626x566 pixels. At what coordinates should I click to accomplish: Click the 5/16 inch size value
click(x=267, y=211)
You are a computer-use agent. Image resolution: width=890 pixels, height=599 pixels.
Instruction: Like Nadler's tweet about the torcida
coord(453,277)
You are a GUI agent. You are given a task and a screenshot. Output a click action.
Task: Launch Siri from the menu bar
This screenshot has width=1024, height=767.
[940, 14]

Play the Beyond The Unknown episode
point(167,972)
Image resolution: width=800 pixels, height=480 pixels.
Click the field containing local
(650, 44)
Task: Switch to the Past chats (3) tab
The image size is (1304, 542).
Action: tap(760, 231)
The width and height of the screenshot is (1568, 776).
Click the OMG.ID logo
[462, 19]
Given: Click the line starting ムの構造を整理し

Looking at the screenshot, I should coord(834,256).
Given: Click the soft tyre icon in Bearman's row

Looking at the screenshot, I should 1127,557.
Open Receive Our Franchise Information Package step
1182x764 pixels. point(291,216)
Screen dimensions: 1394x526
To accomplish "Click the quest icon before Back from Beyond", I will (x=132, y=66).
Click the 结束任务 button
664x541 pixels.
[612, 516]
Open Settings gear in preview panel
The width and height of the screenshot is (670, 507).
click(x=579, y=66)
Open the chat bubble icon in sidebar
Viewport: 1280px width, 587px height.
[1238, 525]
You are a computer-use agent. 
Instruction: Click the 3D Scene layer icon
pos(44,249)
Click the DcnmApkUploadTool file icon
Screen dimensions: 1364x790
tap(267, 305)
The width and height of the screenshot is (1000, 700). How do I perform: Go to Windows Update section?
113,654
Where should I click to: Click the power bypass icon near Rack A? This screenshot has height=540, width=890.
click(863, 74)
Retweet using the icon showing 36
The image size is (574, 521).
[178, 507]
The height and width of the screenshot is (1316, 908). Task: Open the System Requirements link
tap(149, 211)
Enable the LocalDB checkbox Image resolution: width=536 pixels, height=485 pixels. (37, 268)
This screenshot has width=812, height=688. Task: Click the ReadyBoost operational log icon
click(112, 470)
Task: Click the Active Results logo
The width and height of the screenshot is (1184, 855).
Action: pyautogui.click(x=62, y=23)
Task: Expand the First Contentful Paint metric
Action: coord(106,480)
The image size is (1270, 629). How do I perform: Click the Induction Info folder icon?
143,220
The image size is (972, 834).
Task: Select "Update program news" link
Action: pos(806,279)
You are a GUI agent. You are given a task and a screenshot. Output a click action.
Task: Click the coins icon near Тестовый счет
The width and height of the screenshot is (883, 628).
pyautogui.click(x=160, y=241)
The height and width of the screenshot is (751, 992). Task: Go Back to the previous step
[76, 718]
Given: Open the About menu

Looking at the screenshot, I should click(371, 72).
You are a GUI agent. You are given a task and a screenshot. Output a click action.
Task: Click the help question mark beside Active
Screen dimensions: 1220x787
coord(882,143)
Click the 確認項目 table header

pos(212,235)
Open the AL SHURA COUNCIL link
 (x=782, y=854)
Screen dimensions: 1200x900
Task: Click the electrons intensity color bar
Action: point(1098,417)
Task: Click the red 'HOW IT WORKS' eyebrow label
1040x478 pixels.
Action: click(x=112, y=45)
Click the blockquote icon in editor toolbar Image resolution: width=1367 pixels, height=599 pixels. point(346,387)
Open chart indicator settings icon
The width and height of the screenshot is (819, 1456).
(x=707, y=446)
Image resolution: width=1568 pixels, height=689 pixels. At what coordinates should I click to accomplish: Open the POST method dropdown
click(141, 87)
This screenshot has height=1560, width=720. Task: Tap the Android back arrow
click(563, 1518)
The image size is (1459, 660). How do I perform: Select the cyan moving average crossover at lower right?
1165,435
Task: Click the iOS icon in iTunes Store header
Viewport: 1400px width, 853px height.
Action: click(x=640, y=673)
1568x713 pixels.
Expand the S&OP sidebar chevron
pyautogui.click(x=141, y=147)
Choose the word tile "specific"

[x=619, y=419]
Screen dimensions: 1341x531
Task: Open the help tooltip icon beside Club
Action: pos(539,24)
====================
◆ Your task: Word for word, restate each line of the material.

◆ Exercise result:
626x566 pixels. At what coordinates should I click to accomplish: Click the 5/16 inch size value
click(x=267, y=211)
You are a computer-use agent. Image resolution: width=890 pixels, height=599 pixels.
Instruction: Like Nadler's tweet about the torcida
coord(453,277)
You are a GUI agent. You are given a task and a screenshot. Output a click action.
Task: Launch Siri from the menu bar
This screenshot has width=1024, height=767.
[940, 14]

Play the Beyond The Unknown episode
point(167,972)
Image resolution: width=800 pixels, height=480 pixels.
Click the field containing local
(650, 44)
Task: Switch to the Past chats (3) tab
The image size is (1304, 542).
Action: tap(760, 231)
The width and height of the screenshot is (1568, 776).
Click the OMG.ID logo
[462, 19]
Given: Click the line starting ムの構造を整理し

Looking at the screenshot, I should coord(834,256).
Given: Click the soft tyre icon in Bearman's row

Looking at the screenshot, I should 1127,557.
Open Receive Our Franchise Information Package step
1182x764 pixels. point(291,216)
Screen dimensions: 1394x526
To accomplish "Click the quest icon before Back from Beyond", I will (x=132, y=66).
Click the 结束任务 button
664x541 pixels.
[612, 516]
Open Settings gear in preview panel
The width and height of the screenshot is (670, 507).
click(x=579, y=66)
Open the chat bubble icon in sidebar
Viewport: 1280px width, 587px height.
[1238, 525]
You are a computer-use agent. 
Instruction: Click the 3D Scene layer icon
pos(44,249)
Click the DcnmApkUploadTool file icon
Screen dimensions: 1364x790
tap(267, 305)
The width and height of the screenshot is (1000, 700). How do I perform: Go to Windows Update section?
113,654
Where should I click to: Click the power bypass icon near Rack A? This screenshot has height=540, width=890.
click(863, 74)
Retweet using the icon showing 36
The image size is (574, 521).
[178, 507]
The height and width of the screenshot is (1316, 908). Task: Open the System Requirements link
tap(149, 211)
Enable the LocalDB checkbox Image resolution: width=536 pixels, height=485 pixels. (37, 268)
This screenshot has width=812, height=688. Task: Click the ReadyBoost operational log icon
click(112, 470)
Task: Click the Active Results logo
The width and height of the screenshot is (1184, 855).
Action: pyautogui.click(x=62, y=23)
Task: Expand the First Contentful Paint metric
Action: coord(106,480)
The image size is (1270, 629). How do I perform: Click the Induction Info folder icon?
143,220
The image size is (972, 834).
Task: Select "Update program news" link
Action: pos(806,279)
You are a GUI agent. You are given a task and a screenshot. Output a click action.
Task: Click the coins icon near Тестовый счет
The width and height of the screenshot is (883, 628).
pyautogui.click(x=160, y=241)
The height and width of the screenshot is (751, 992). Task: Go Back to the previous step
[76, 718]
Given: Open the About menu

Looking at the screenshot, I should click(371, 72).
You are a GUI agent. You are given a task and a screenshot. Output a click action.
Task: Click the help question mark beside Active
Screen dimensions: 1220x787
coord(882,143)
Click the 確認項目 table header

pos(212,235)
Open the AL SHURA COUNCIL link
 (x=782, y=854)
Screen dimensions: 1200x900
Task: Click the electrons intensity color bar
Action: point(1098,417)
Task: Click the red 'HOW IT WORKS' eyebrow label
1040x478 pixels.
Action: click(x=112, y=45)
Click the blockquote icon in editor toolbar Image resolution: width=1367 pixels, height=599 pixels. point(346,387)
Open chart indicator settings icon
The width and height of the screenshot is (819, 1456).
(x=707, y=446)
Image resolution: width=1568 pixels, height=689 pixels. At what coordinates should I click to accomplish: Open the POST method dropdown
click(141, 87)
This screenshot has height=1560, width=720. Task: Tap the Android back arrow
click(563, 1518)
The image size is (1459, 660). How do I perform: Select the cyan moving average crossover at lower right?
1165,435
Task: Click the iOS icon in iTunes Store header
Viewport: 1400px width, 853px height.
Action: click(x=640, y=673)
1568x713 pixels.
Expand the S&OP sidebar chevron
pyautogui.click(x=141, y=147)
Choose the word tile "specific"

[x=619, y=419]
Screen dimensions: 1341x531
Task: Open the help tooltip icon beside Club
Action: pos(539,24)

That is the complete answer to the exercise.